- [ITEMS]:
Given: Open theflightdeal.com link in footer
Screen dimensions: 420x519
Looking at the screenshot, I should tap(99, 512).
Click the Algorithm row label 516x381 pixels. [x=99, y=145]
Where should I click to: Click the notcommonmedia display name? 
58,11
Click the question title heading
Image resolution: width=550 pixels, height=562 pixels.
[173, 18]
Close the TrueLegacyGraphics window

- [GOAL]:
Rewrite the data starting at the line containing "Click the question title heading" and ending with the last line of the data. Replace "window" with "dialog" and keep everything else the same.

- [WRITTEN ANSWER]:
Click the question title heading
Image resolution: width=550 pixels, height=562 pixels.
[173, 18]
Close the TrueLegacyGraphics dialog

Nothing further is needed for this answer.